[Items from a data source]
⁂
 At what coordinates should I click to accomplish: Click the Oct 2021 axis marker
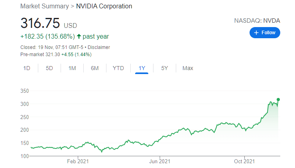(x=244, y=161)
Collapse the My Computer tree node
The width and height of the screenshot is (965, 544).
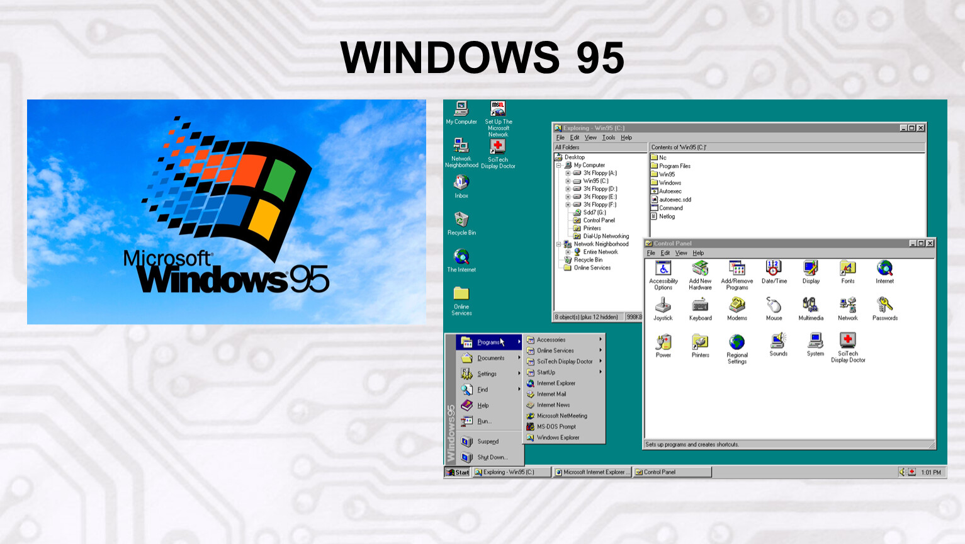coord(558,166)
⁂
PROBLEM TO WORK ON: An exact reproduction of every record above is required, with no pictures included.

PROBLEM SOLUTION:
 At what coordinates should I click to accomplish: Click the Oct 2021 axis marker
(x=244, y=161)
Collapse the My Computer tree node
The width and height of the screenshot is (965, 544).
coord(558,166)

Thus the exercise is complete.